Luis proposed a measurement or iridium, an element virtually absent from the earth's indigenous surficial rocks. (Presumably, the earth formed with iridium at standard cosmic abundance, but this indigenous iridium, as such a heavy and unreactive element, quickly sank well below the surface, especially since the earth's crust was effectively molten early in the planet's history.) Luis therefore supposed that throughout Phanerozoic time, iridium has entered the earth's surface only through cosmic influx, and at the effectively constant rate of uniformitarian assumptions — the “gentle cosmic rain from heaven” in radiation and tiny particles, as standard views and terminology [Page 1307] then held. Luis reasoned that Walter's hypothesis could therefore be tested by measuring iridium concentrations in latest Cretaceous sediments, arguing that a small positive excursion would validate Walter's supposition, as the constant cosmic influx became diluted by less than the usual amount of iridium-free terrestrial sediment.
But when the Alvarez team measured iridium in boundary-layer sediments, they found a value so high that they had to invert their initial assumption in the most radical manner. Terrestrial sedimentation would have to cease for longer than the earth's entire history to produce such a high spike from a low and constant cosmic influx. Rather, they now reasoned, a true and sudden influx of iridium must have occurred right at the K-T boundary itself — with the obvious “culprit” as a large extraterrestrial body striking the earth and im-placing an enormous and momentary dose of cosmic iridium. Thus, the revival of catastrophic theories for mass extinction began with an empirical surprise generated during a test for a conventional gradualistic hypothesis — the exact opposite (in both form and utility) of previous exercises in evidence-free and catastrophically driven speculation.

> **To do**
1. Render this sentence from the iridium passage into Spanish: "Terrestrial sedimentation would have to cease for longer than the earth's entire history to produce such a high spike from a low and constant cosmic influx."
2. Answer these questions from the iridium passage:
(a) What two properties of iridium does the passage give for why the earth's indigenous iridium sank well below the surface?
(b) According to Luis, what would a small positive excursion in iridium concentrations validate?
(c) What did the Alvarez team identify as the obvious "culprit" for the sudden influx of iridium at the K-T boundary?
3. Quote the iridium passage from "But when the" to "catastrophically driven speculation.".
Rely solely on the iridium passage for the answers.

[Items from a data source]
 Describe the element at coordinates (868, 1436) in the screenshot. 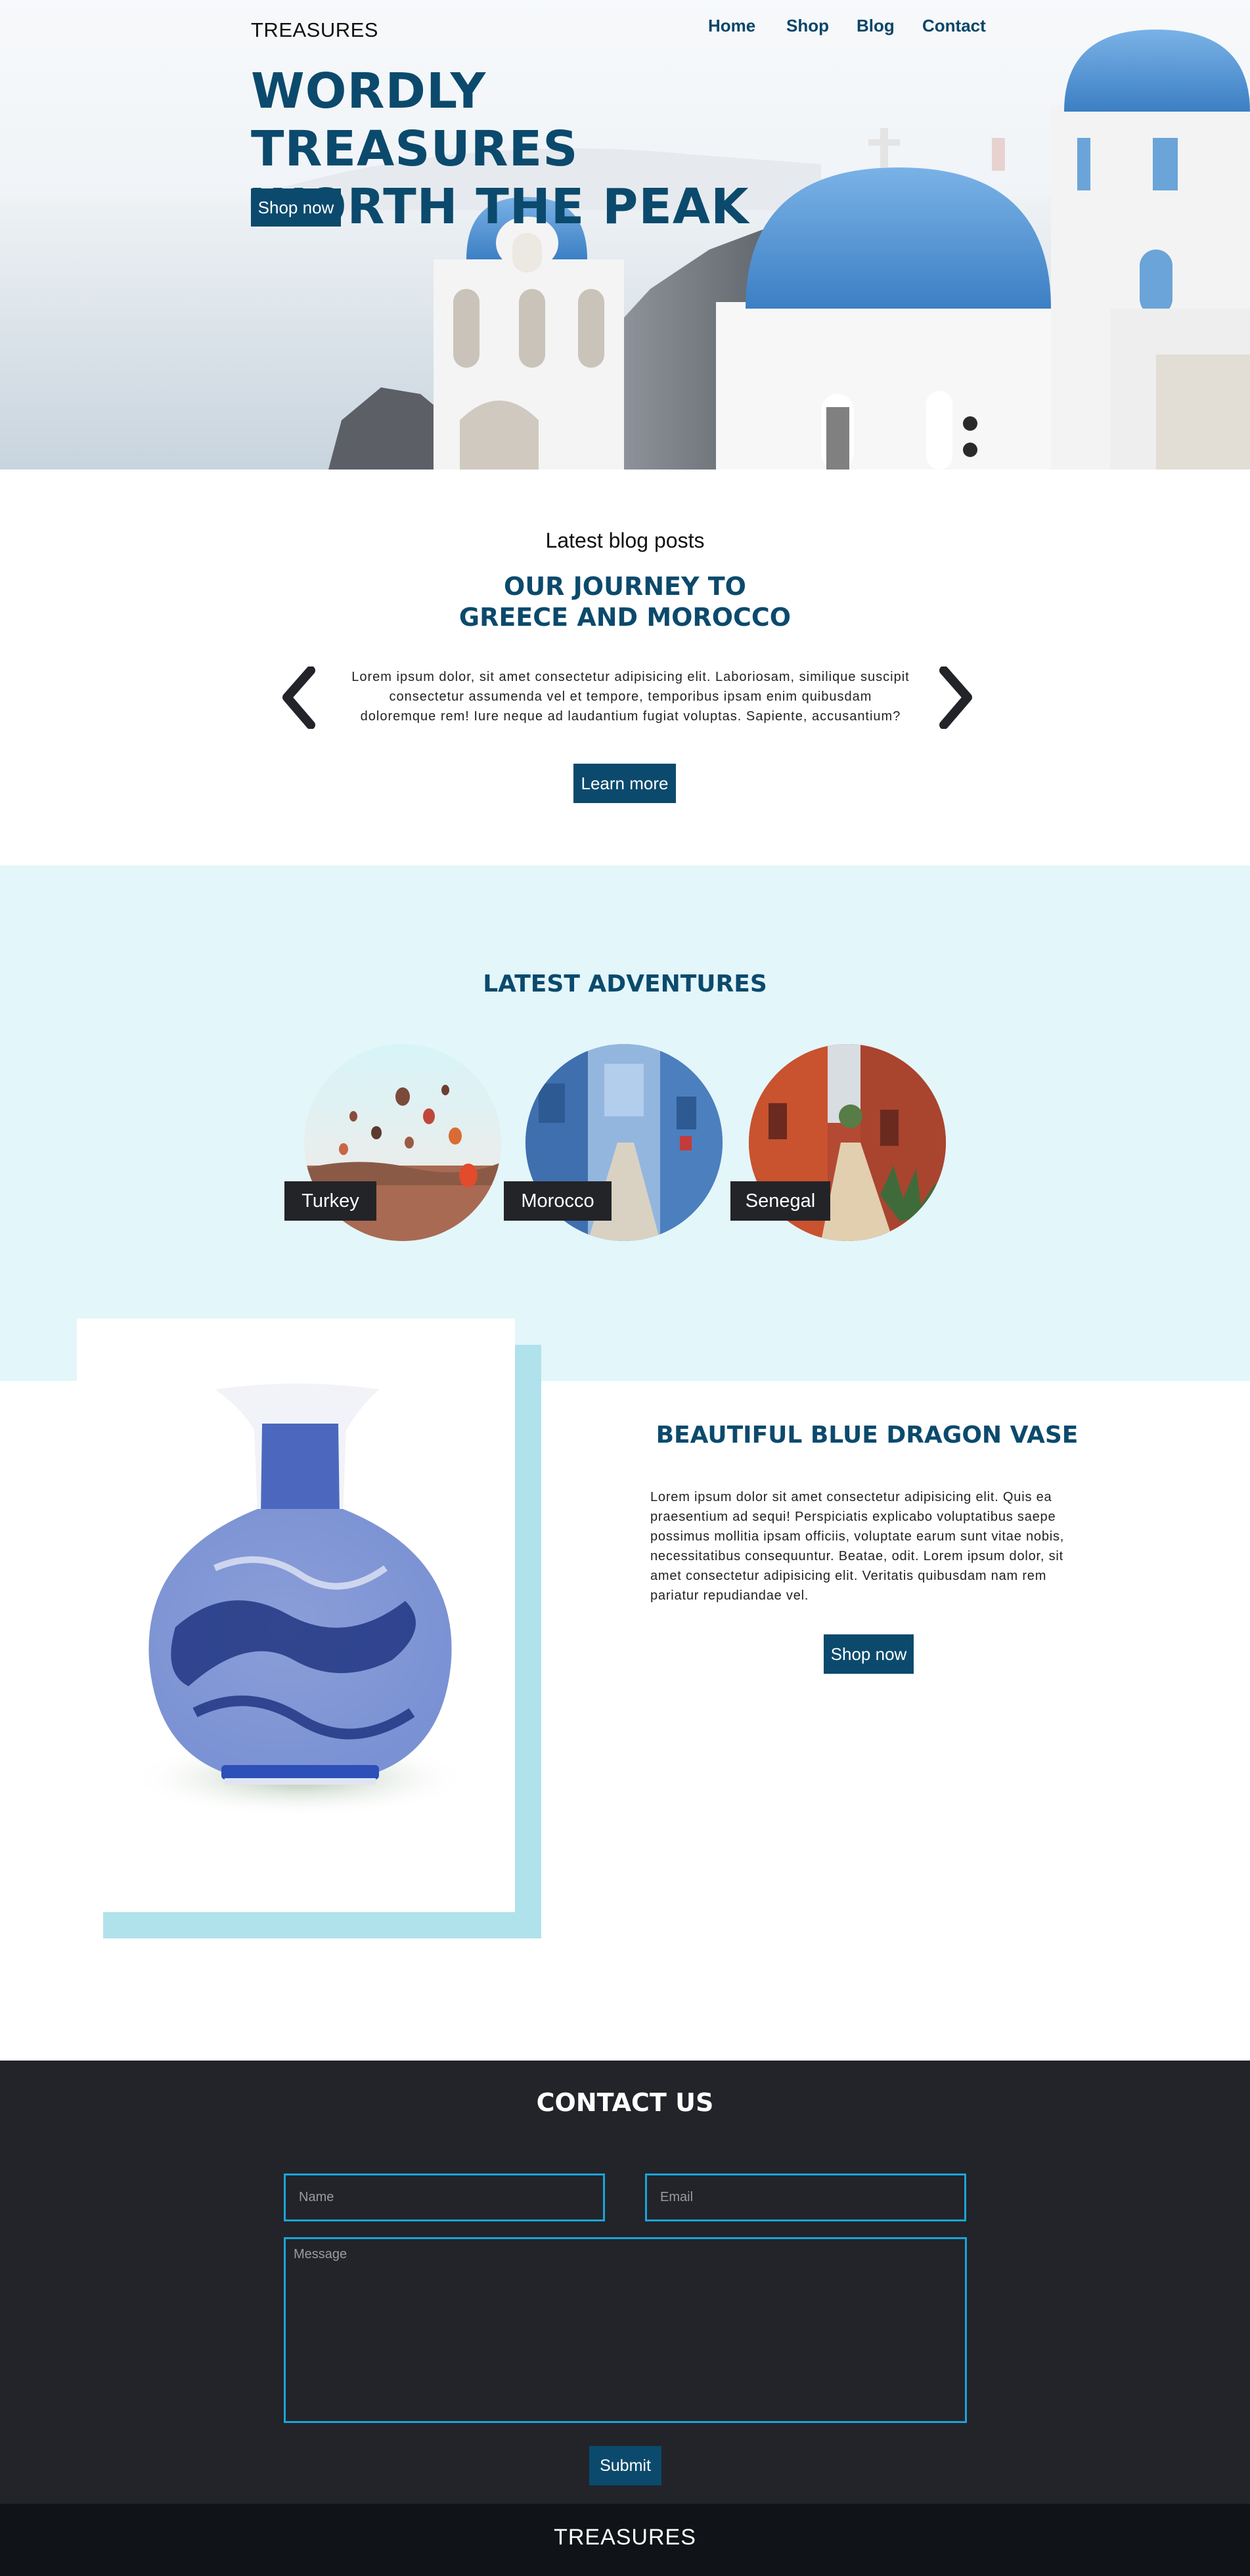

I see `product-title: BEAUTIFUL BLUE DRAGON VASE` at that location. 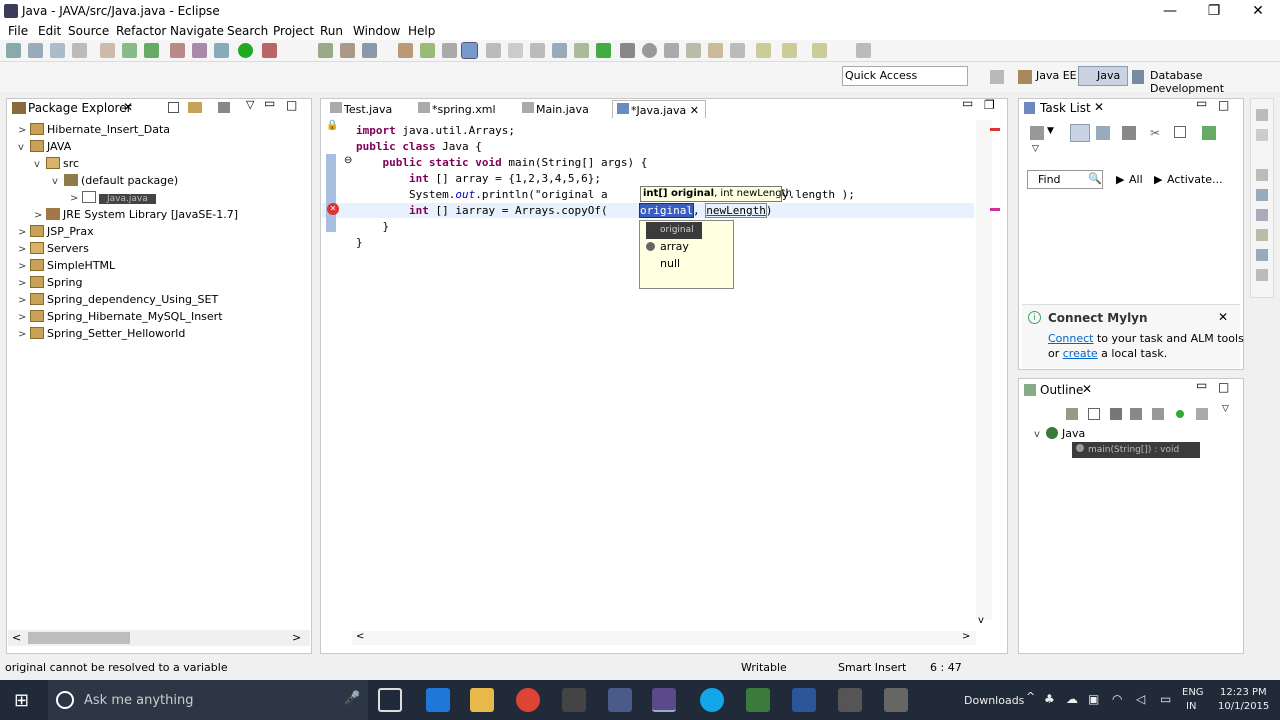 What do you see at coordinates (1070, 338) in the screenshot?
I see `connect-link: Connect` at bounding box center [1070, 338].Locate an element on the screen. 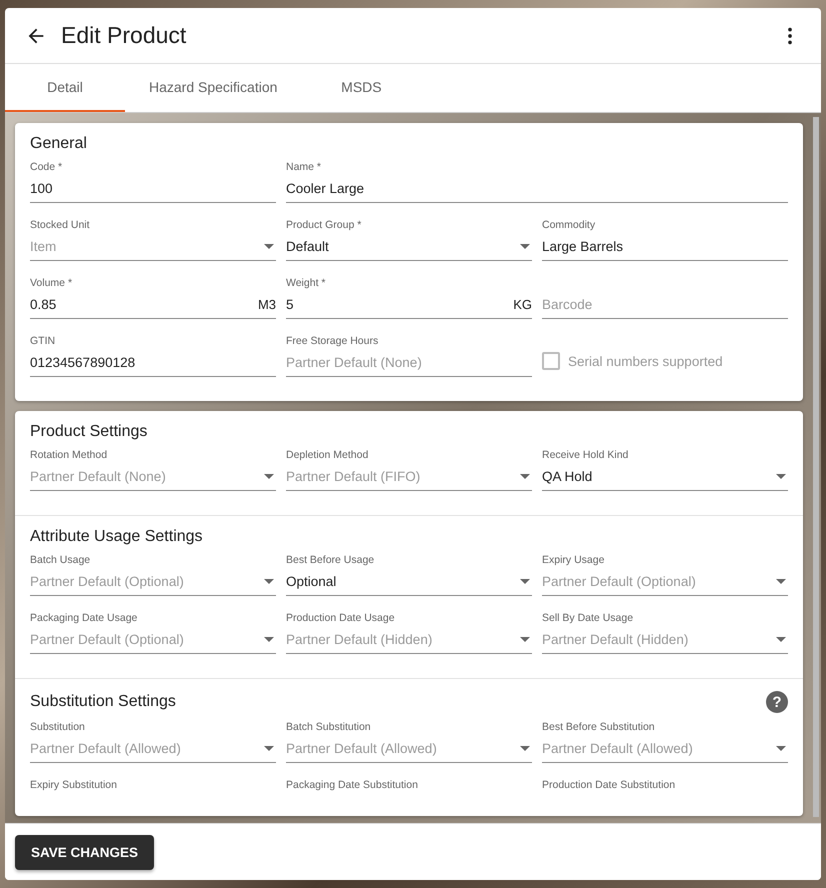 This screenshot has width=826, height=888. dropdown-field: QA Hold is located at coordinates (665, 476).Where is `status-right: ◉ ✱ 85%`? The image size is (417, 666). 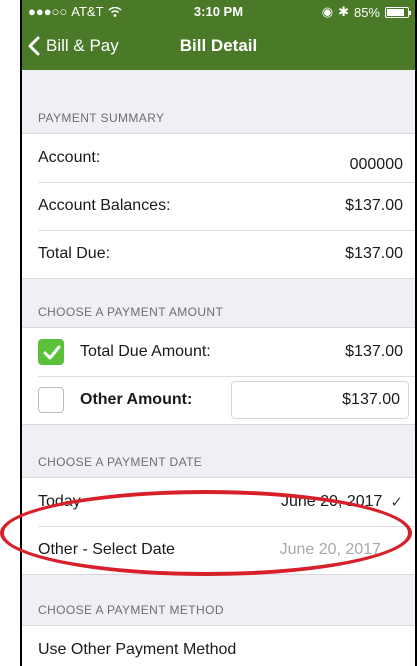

> **Exercise results**
1. La sedimentación terrestre tendría que cesar durante más tiempo que toda la historia de la Tierra para producir un pico tan alto a partir de un influjo cósmico bajo y constante.

2.
(a) It is a heavy and unreactive element.
(b) Walter's supposition.
(c) A large extraterrestrial body striking the earth.

3.
But when the Alvarez team measured iridium in boundary-layer sediments, they found a value so high that they had to invert their initial assumption in the most radical manner. Terrestrial sedimentation would have to cease for longer than the earth's entire history to produce such a high spike from a low and constant cosmic influx. Rather, they now reasoned, a true and sudden influx of iridium must have occurred right at the K-T boundary itself — with the obvious “culprit” as a large extraterrestrial body striking the earth and im-placing an enormous and momentary dose of cosmic iridium. Thus, the revival of catastrophic theories for mass extinction began with an empirical surprise generated during a test for a conventional gradualistic hypothesis — the exact opposite (in both form and utility) of previous exercises in evidence-free and catastrophically driven speculation.